И как только принял решение, сразу стало легко. Исчезло тягостное чувство неудовлетворенности, мучившее его две недели.
— Выполните мою просьбу! — быстро шепнул он женщине, молча стоявшей рядом. — Скажите отцу, что я остаюсь! Пусть не беспокоится! Прощайте!
И не успела она ответить, как Женька спрыгнул на насыпь, пробежал несколько шагов и покатился по крутому склону.
ЧЕТЫРНАДЦАТАЯ ГЛАВА
Майор Иоганн фон Бенкендорф с раздражением прислушивался к болтовне лейтенанта Гребера. Лейтенант, одетый с иголочки, в узких сапогах, с пробором на удлиненном, словно сплющенном черепе, весь, от каблуков до козырька фуражки, был противен майору. Неприятны были выпуклые зеленые глаза под блестящими стеклышками пенсне. Отвращение вызывали румяные, здоровые щеки, еще не тронутые бритвой. Особенно злил фон Бенкендорфа самодовольный тонкий голос Гребера, не умолкавший ни на минуту уже три часа, в течение которых они тащились по ухабистой дороге в тесном и холодном "оппель-капитане", так плохо приспособленном для езды по бездорожью. Гребер, подпрыгивая от толчков, больно толкал майора острым локтем в бок и посмеивался:
— Ничего, мы проложим бетонированные шоссе с электрическими указателями и соорудим пивные на каждом десятом километре! Мы цивилизуем эту дикую страну, предварительно выселив из нее русских! С русскими, господин майор, ничего нельзя сделать, не правда ли? Тупые и упрямые животные! О, мне уже пришлось иметь с ними дело там, в Барановичах. Попалась такая типичная славянская бабенка с длинной косой и злыми глазами. Должен сказать, я надолго сохраню воспоминание об ее зубах. Пришлось отказаться от надежды сговориться с ней. Тогда я позвал фельдфебеля Мюкке, помните этого рыжего борова? И он… Впрочем, прошу прощения, господин майор, я все время забываю о том, что вам, может быть, неприятна моя болтовня. Ведь вы, если не ошибаюсь, родились в этой невероятной стране, и в том городе, куда мы сейчас едем, и название которого я никак не могу выговорить, у вас когда-то было поместье, или завод, или что-то в этом роде!..
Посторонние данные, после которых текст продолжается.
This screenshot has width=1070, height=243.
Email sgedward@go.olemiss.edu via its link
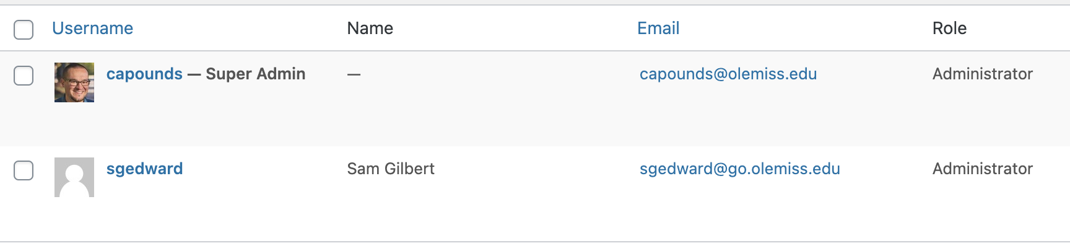(740, 169)
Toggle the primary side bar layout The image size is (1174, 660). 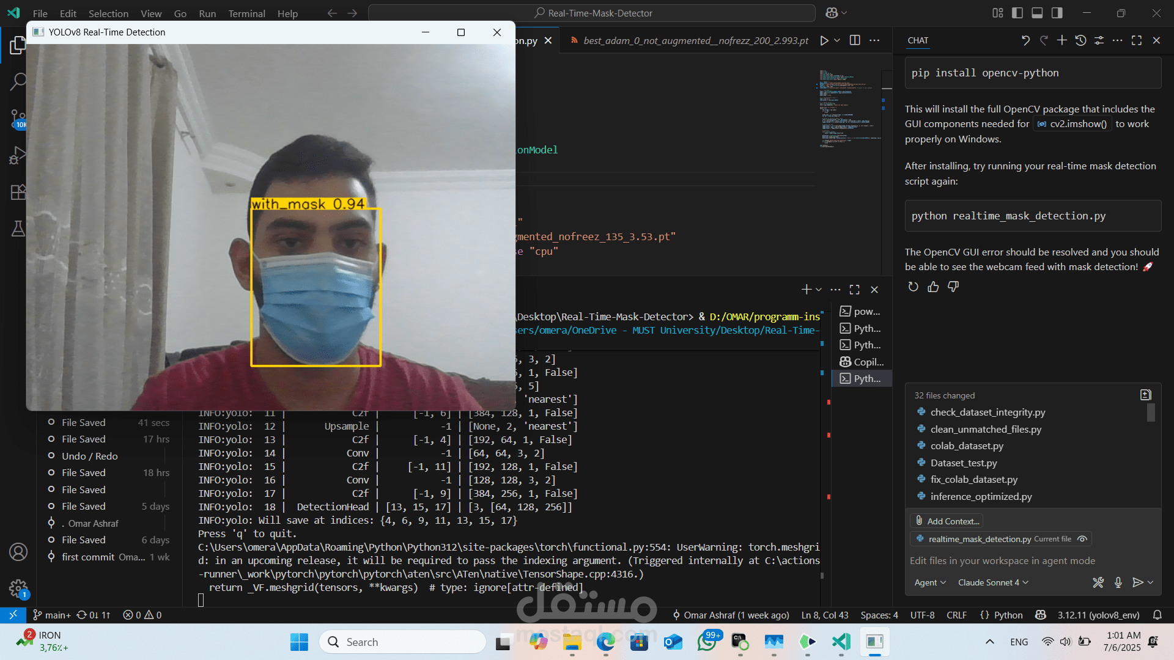click(x=1017, y=13)
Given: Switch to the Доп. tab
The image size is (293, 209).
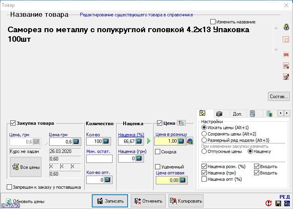Looking at the screenshot, I should point(237,114).
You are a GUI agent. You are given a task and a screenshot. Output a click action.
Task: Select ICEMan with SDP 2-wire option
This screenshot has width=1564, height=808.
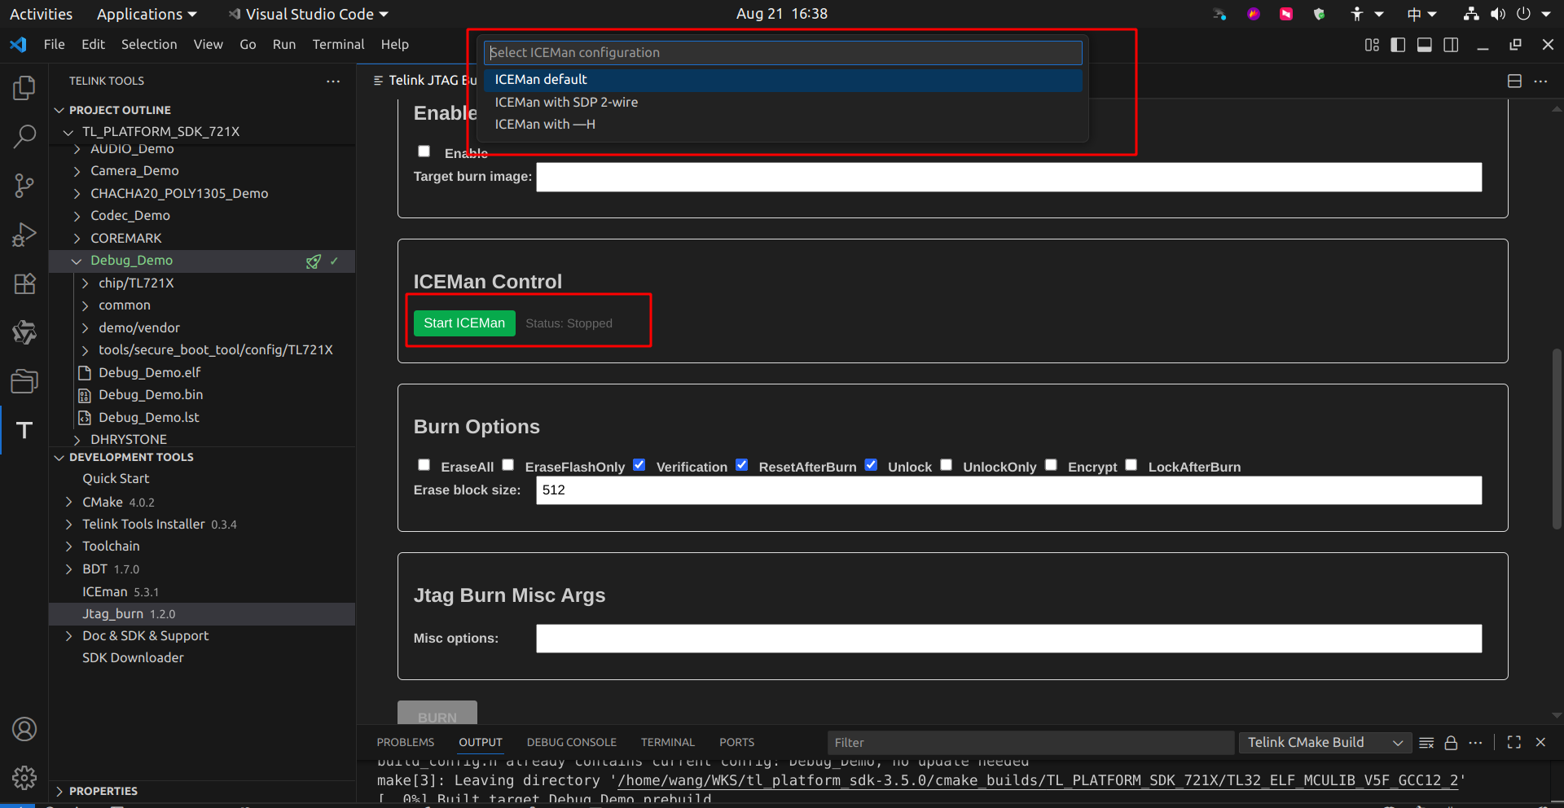point(566,103)
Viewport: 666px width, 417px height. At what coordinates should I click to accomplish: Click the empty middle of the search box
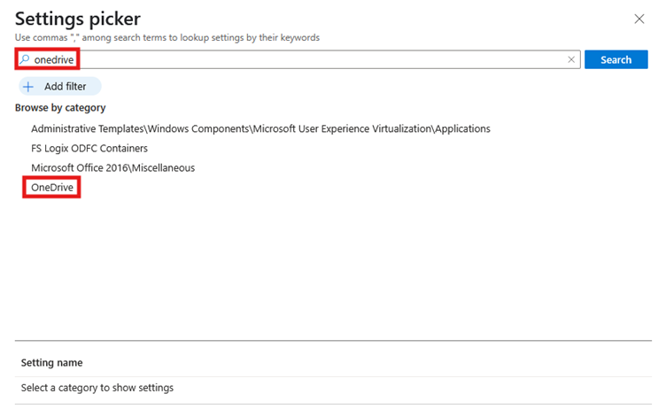pos(322,59)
— Болван! — пробормотал фон Бенкендорф и, встретив недоумевающий, обиженный взгляд Гребера, заставил себя криво улыбнуться. — Я сказал, что болван тот, кто прокладывал эту дорогу! — угрюмо добавил он.
Гребер младше Бенкендорфа чином, но ссориться с ним не стоит. Он принадлежит к тому сорту людей, которые дня не в состоянии прожить, не настрочив доноса. Недавно Гребер был обершарфюрером СС и наслаждался жизнью в тылу, охраняя заключенных в концентрационном лагере.
Но кто-то из обреченных на смерть умудрился сбежать, за это Гребера разжаловали, перевели в армию и послали на Восточный фронт. Теперь он из кожи лезет, стремится выслужиться. Он подслушивает разговоры офицеров и пишет докладные записки об их настроении и о том, достаточно ли они преданы фюреру. Кроме того, фон Бенкендорф слышал о дневнике, который будто бы ведет Гребер. В дневник лейтенант записывает все, что делают окружающие его офицеры в течение дня. Очевидно, такие записи вряд ли принесут когда-нибудь пользу лейтенанту, и он ведет их исключительно из любви к этому занятию. Не просто шпион и доносчик, а шпион-фанатик, доносчик-энтузиаст. Пожалуй, это самая опасная разновидность такого сорта людей. Вот почему, несмотря на отвращение, майор вынужден быть с ним не только вежливым, но даже любезным.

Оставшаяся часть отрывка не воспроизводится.